In controlled environments (high-end workstations or flagship devices), these conflicts are masked by massive overhead. In real-world edge computing:

  • Hardware Heterogeneity: Developers often test on flagship devices where the NPU/GPU overhead is negligible, failing to account for the much tighter thermal envelopes of mid-range devices.
  • OS Aggression: Android and iOS prioritize system stability over individual app performance. When a high-performance app consumes excessive Resident Set Size (RSS), the OS will aggressively kill the backgrounded or even the foregrounded process to prevent a system-wide freeze.
  • Asynchronous Mismanagement: Synchronizing a continuous stream (MediaPipe at 30fps) with a bursty workload (LLM inference) without a shared scheduler leads to resource spikes that exceed the device’s peak power delivery capacity.

Real-World Impact

  • User Experience Ruin: Dropped frames in behavioral tracking lead to false negatives in habit verification, frustrating users.
  • Device Degradation: Constant thermal throttling and high-intensity NPU usage lead to increased battery drain and accelerated component aging.
  • App Instability: Sudden process termination by the OS creates a perception of unreliability, which is critical for a “privacy-first” application where the user must trust the system’s stability.

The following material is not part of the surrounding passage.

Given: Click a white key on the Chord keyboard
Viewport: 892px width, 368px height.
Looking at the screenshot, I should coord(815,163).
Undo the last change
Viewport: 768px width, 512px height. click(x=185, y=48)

Example or Code (if necessary and relevant)

import time

class ResourceScheduler:
    def __init__(self, vision_pipeline, llm_engine):
        self.vision = vision_pipeline
        self.llm = llm_engine
        self.frame_count = 0

    def run_loop(self):
        while True:
            # Capture frame at 30fps
            frame = self.vision.get_next_frame()
            self.frame_count += 1

            # Implement a "Staggered Execution" strategy
            # Only run LLM every N frames to allow thermal recovery 
            # and memory bandwidth to clear
            if self.frame_count % 15 == 0:
                self.execute_heavy_inference(frame)
            else:
                self.execute_light_vision_only(frame)

    def execute_heavy_inference(self, frame):
        # Simulated synchronized NPU/GPU workload
        vision_features = self.vision.process(frame)
        self.llm.inference(vision_features)

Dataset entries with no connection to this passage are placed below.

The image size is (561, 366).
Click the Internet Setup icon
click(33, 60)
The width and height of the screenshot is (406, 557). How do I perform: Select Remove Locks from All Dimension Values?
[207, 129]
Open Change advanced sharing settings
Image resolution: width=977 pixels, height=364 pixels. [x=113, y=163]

    def execute_light_vision_only(self, frame):
        self.vision.process(frame)

How Senior Engineers Fix It

To solve this, we move away from “run everything as fast as possible” toward orchestrated resource scheduling:

  • Temporal Decoupling: Do not run LLM inference on every video frame. Use the MediaPipe pipeline to extract features at 30fps, but trigger the INT4 LLM inference at a lower frequency (e.g., 5Hz or every 6th frame) to allow the NPU to cool down.
  • Memory-Mapped I/O (mmap): Use mmap for model weights to allow the OS to manage page caches more efficiently, reducing the active RSS footprint.
  • Priority-Based Scheduling: Use platform-specific APIs (like Android’s WorkManager or iOS’s BackgroundTasks) or low-level NPU affinity settings to ensure the vision pipeline has a “guaranteed” slice of the GPU, while the LLM is treated as a “best-effort” task.
  • Quantization-Aware Scaling: Implement dynamic precision scaling, where the LLM switches from INT4 to a more aggressive or even lower-bit representation (if supported) when the device’s thermal sensor reports a critical threshold.

Why Juniors Miss It

  • Focus on Accuracy over Throughput: Juniors often optimize for the highest possible model accuracy or the lowest possible latency for a single inference, ignoring the sustained throughput and thermal stability of the device.
  • Ignoring the Hardware Layer: They treat the mobile device as a “black box” with infinite resources, failing to realize that NPU, GPU, and CPU share the same thermal and memory bus.
  • Synchronous Thinking: They write code that assumes process_vision() and process_llm() can simply run in parallel without considering the context-switching overhead and the resulting memory pressure caused by keeping both models’ working sets in active RAM simultaneously.